I’m going to close David’s long song with a long quote from “Bible Delight” by Christopher Ash. You can skip it or read it later. However, his comments on this ancient psalm seem to speak right into our present world. 

   “As so often in the Bible, the end of the psalm is not the end of the story. If we think of the psalm as portraying the believer as a building under construction, this last verse is a reminder that the scaffolding is still in place. At the end of this psalm we are still in painful tension. This is how it is. This psalm will not be sung in the age to come.* But for now it is authentic Christian experience. This is so realistic.
‘How are you?’ ‘I really don’t know. I cannot work out whether I am in prayer or praise. I seem to feel both strongly and inconsistently.’ This is the authentic Christian response. There are two simpler responses; and neither of them is Christian. If I just say it is grim grim grim, that is not an authentic Christian response. And if I say it is great great great that also is not an authentic Christian response. The authentic response is to say I really don’t know. I am held by the word of God from a painful present to a glorious future. And that word brings into the present a foretaste of joy, hope, peace and praise. And the praise is all muddled up with the prayer. I don’t know whether to laugh or cry; and I do both at the same time. That is authentic Christian experience.
The people of God delight in the word of God, because this word alone ties us in the pain of the present to the glory of the future. May God help us sing it.”


*Mr. Ash seems to think David will not be performing Psalm 119 on the New Earth. Darn. Oh well. He’s got a lot of other good songs and is probably writing more even now. I’m keeping my front row seat.

Next: Tav

Stanza Y

Well, friends, this is the final week of the Long Song study! I am simultaneously doing cartwheels (in my mind) and wiping tears (for real). Maybe that’s how David felt, too.

At first, I wished David would have called it good after last week’s stanza because it was full of joy, love, praise, peace and hope. But that might have been too neat and tidy of an ending. This is more real. After 176 verses, David still needed God as much as he did in verse one.

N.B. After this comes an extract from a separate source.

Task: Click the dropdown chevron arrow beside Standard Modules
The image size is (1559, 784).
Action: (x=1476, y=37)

After 22 stanzas, David was still crying out for the Shepherd.

Psalm 119:169-176

Yelling, I hope You hear me, Lord;
     please help me comprehend Your word.

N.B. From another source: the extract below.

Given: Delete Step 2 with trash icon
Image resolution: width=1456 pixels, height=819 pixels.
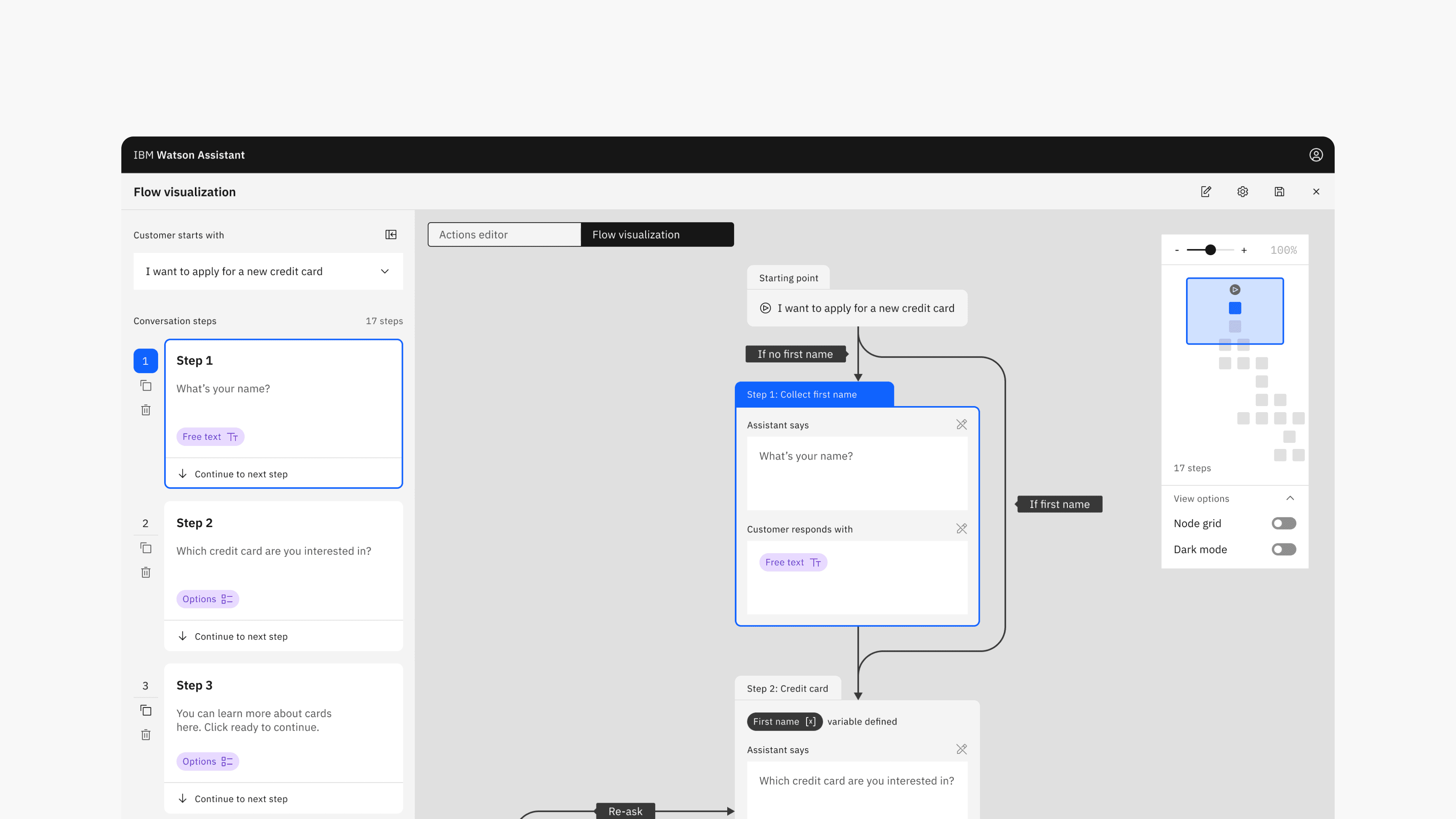Looking at the screenshot, I should pos(146,573).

You listen to every request;
     now rescue, just like You promised.

Yakking all day, I can’t help it,
     because You have taught me so much.

Yes, songs of praise are in my mouth,
     exalting Your faultless commands.

Yank me along with Your right hand,
     for I pick You above all else.

Yearning for Your deliverance,
     still, I find Your word delightful.

Yielding my life to Your purpose,
     let Your law invigorate me.

Yet I wander, so come get me;
     let Your words stick with me always.